Jeff Stock

Personal information
- Date of birth: August 1, 1960 (age 65)
- Place of birth: Baltimore, Maryland, United States
- Height: 6 ft 1 in (1.85 m)
- Position: Defender

Senior career*
- Years: Team / Apps / (Gls)
- 1979–1983: Seattle Sounders / 98 / (5)
- 1980–1982: Seattle Sounders (indoor) / 35 / (6)
- 1983–1984: Golden Bay Earthquakes (indoor) / 4 / (0)
- 1984: Vancouver Whitecaps / 20 / (0)
- 1985–1986: Tacoma Stars (indoor) / 17 / (1)
- 1987–1988: Seattle Storm

Managerial career
- 1989–1990: Seattle Storm (assistant)

= Jeff Stock =

American soccer player and coach

Jeff Stock (born August 1, 1960, in Baltimore, Maryland) is a retired U.S. soccer defender who spent five seasons in the North American Soccer League and two in the Western Soccer Alliance. He also played in the Major Indoor Soccer League with the Tacoma Stars.

==Youth==

Stock is the son of Major League Baseball pitcher Wes Stock and grew up playing baseball. His family moved back to the Puget Sound region after Wes Stock was hired as a pitching coach by the Seattle Mariners. Stock attended Stadium High School in Tacoma, Washington, where he played baseball, and graduated in 1978. He also played for the Norpoint Royals youth soccer club with future Sounders teammate Mark Peterson. Stock was offered a combined baseball and soccer scholarship by UCLA, but he decided to instead sign a professional soccer contract as soon as he turned 18. He also attended the University of Washington for one quarter but dropped out due to conflicts with his soccer schedule.

==Professional==

Stock signed with the Seattle Sounders of the North American Soccer League in 1978. He spent both that season and the next on the reserve team under Jimmy Gabriel before breaking into the first team in 1980. That season, he became a regular left back in the Sounders' defensive scheme, seeing time in 23 games and scoring one goal. This put him in competition for Rookie of the Year against teammate Mark Peterson and fellow Tacoma area youth defender Jeff Durgan, now playing with the New York Cosmos all of whom played with the Norpoint Royals youth soccer team out of Browns Point, Wa. While Durgan won the award, Stock continued to excel with the Sounders, playing 35 games in both the 1981 and 1982 seasons. In 1983, Stock lost most of the season after blowing out his right knee in the Sounders' fifth game. The Sounders folded at the end of the season and the San Jose Earthquakes selected Stock in the dispersal draft in anticipation of the following indoor season. However, his knee injury kept out of the line up until the last few games of the season. The Earthquakes then traded him to the Vancouver Whitecaps. In 1984, he played in 20 games. That year the Whitecaps also competed in the F.C. Seattle Challenge ‘84. The host team, F.C. Seattle, later change its name to the F.C. Seattle Storm, a team Stock joined in 1987. On October 20, 1984, the Whitecaps released Stock.

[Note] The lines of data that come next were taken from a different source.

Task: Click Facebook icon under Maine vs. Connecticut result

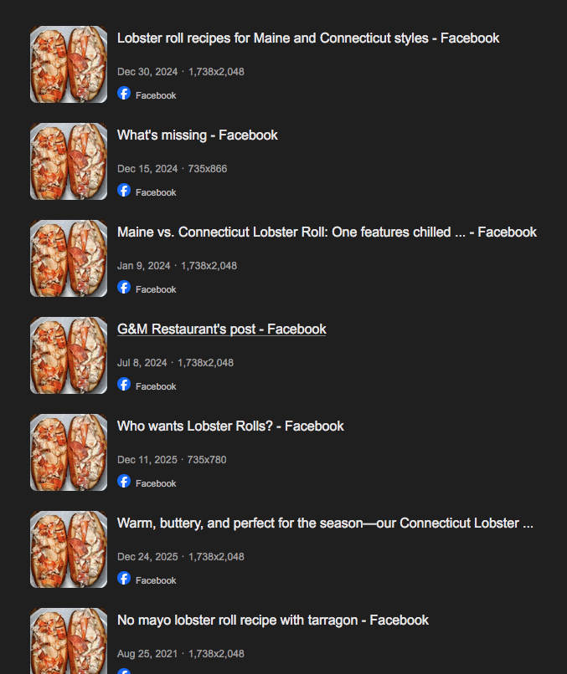Action: [124, 287]
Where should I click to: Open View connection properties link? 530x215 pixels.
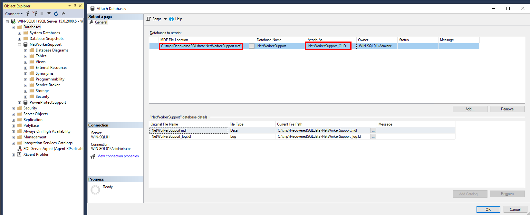pos(118,156)
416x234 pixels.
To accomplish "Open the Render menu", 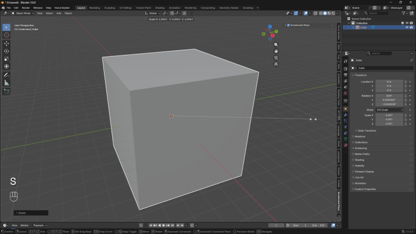I will 26,8.
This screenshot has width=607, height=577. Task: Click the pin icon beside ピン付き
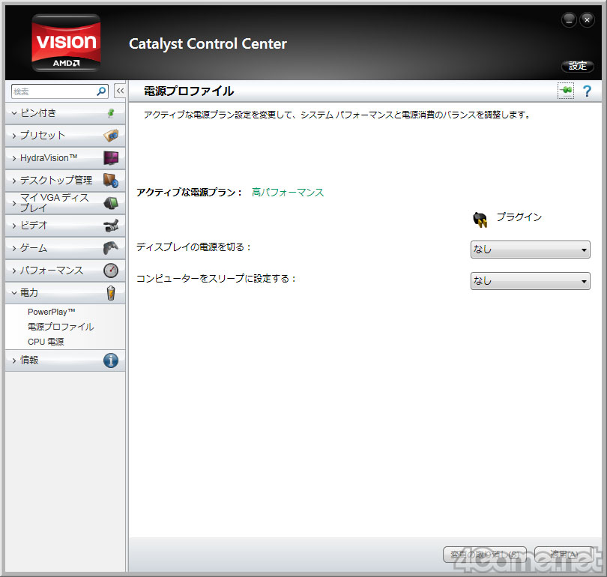[x=111, y=113]
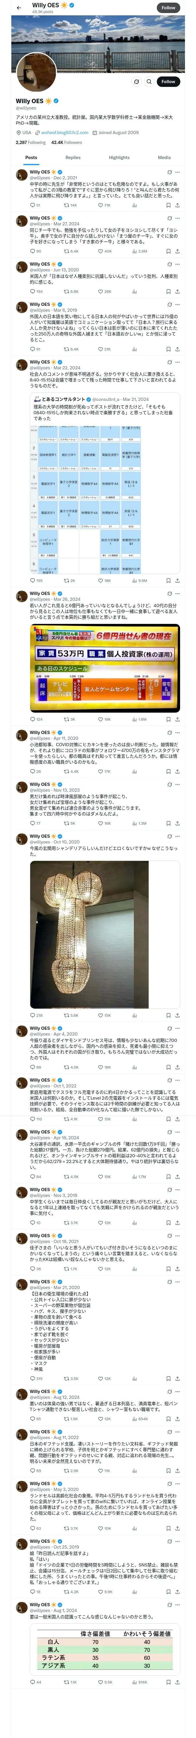Open the Media tab
The height and width of the screenshot is (1738, 196).
click(x=164, y=157)
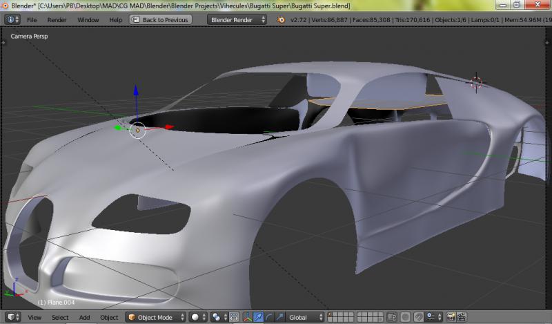
Task: Click the OpenGL render image camera icon
Action: point(451,317)
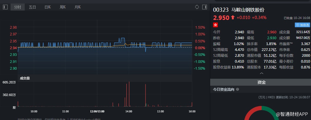The width and height of the screenshot is (311, 120).
Task: Toggle the right sidebar panel icon
Action: (204, 7)
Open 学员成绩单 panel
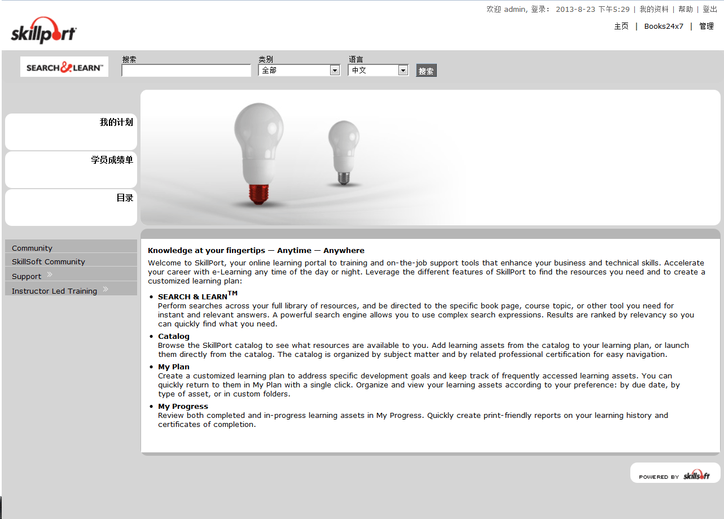The image size is (724, 519). pos(112,160)
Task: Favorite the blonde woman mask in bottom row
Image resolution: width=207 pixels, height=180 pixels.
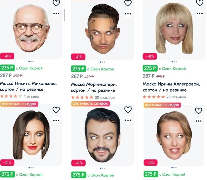Action: (x=198, y=111)
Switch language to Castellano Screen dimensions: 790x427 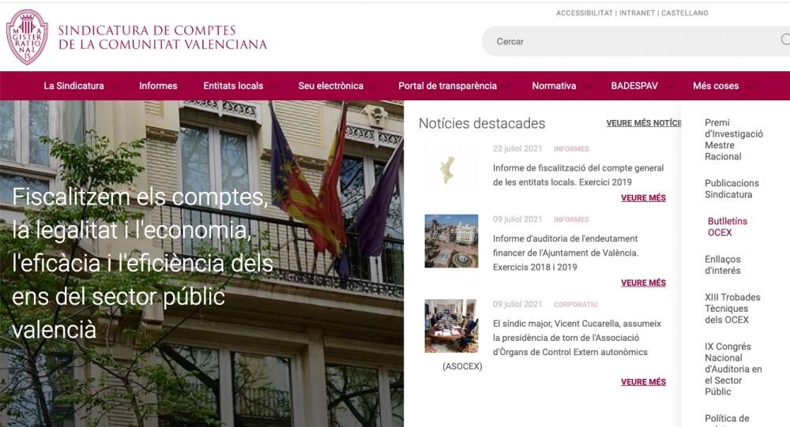point(684,13)
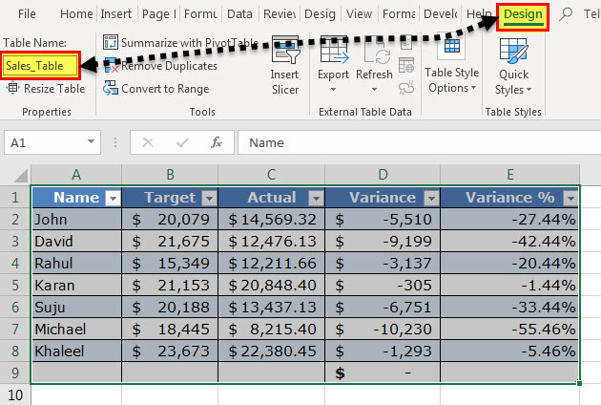Screen dimensions: 601x405
Task: Select the cell containing Michael
Action: click(x=76, y=328)
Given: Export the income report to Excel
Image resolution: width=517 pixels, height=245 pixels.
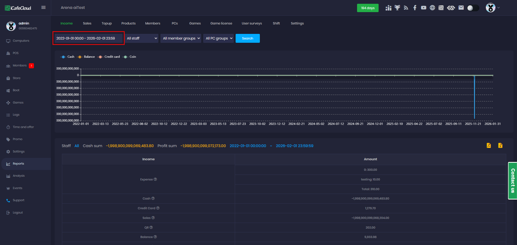Looking at the screenshot, I should click(x=500, y=145).
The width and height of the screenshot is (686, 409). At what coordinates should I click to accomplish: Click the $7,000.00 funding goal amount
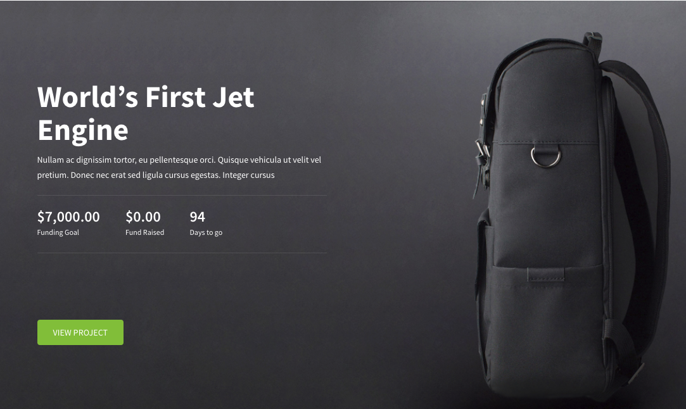click(x=68, y=217)
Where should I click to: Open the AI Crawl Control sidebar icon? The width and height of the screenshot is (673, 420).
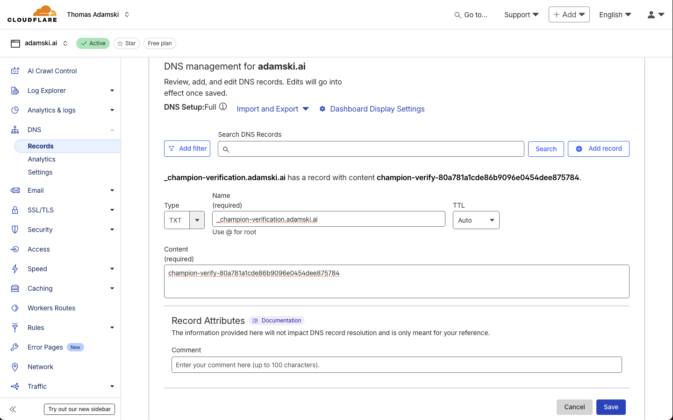pos(14,70)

He then went on trial with the Tacoma Stars of the Major Indoor Soccer League, but he aggravated his knee injury and was forced to sit out a year after having arthroscopic surgery. In October 1985, Stock signed with the Tacoma Stars. By this time knee injuries had begun to hinder Stock and the hard surface of an indoor soccer arena exacerbated the problems leading him to retire in December 1986. On March 4, 1987, Stock returned to outdoor soccer with the F.C. Seattle Storm of the Western Soccer Alliance as a player/assistant coach. The move back to the grass of an outdoor soccer field helped extend his career by a few years. In 1988, he was selected to the Western Soccer Alliance All-Star team. He also served as an assistant coach in both 1987 and 1988. However, his knees finally gave and in 1989 he retired from playing professionally to devote himself to coaching.

==National team==

While never called up to the senior national team, Stock saw time with the United States under-19 team. He then went on to play for the U.S. Pan American Games team as well as for the U.S. soccer team which qualified for the 1980 Summer Olympics in Moscow. Stock and his teammates ultimately did not play in the Olympics due to a boycott organized by the United States in response to the Soviet invasion of Afghanistan.

==Post-soccer career==

After retiring from soccer, Stock entered the real estate market as a broker and later landlord. He acquired two theme parks, Wild Waves and Enchanted Village, in Federal Way, Washington, with partner Michael Moodenbaugh in 1992 from Byron Betts for $8 million. Eight years later, he sold the two parks, now merged into one for $19.2 million. Stock took over management of the park in 2011 for the owners CNL Lifestyle Properties of Orlando, Stock has been a continuous owner of the land the park is located on.

Since then Stock has founded the "Coffee Cup" a local college soccer tournament. He also operates a coffee-roasting business, Caffe D'arte.

==Personal life==

Stock has two sons with his wife Leanne. They live in Tacoma, Washington.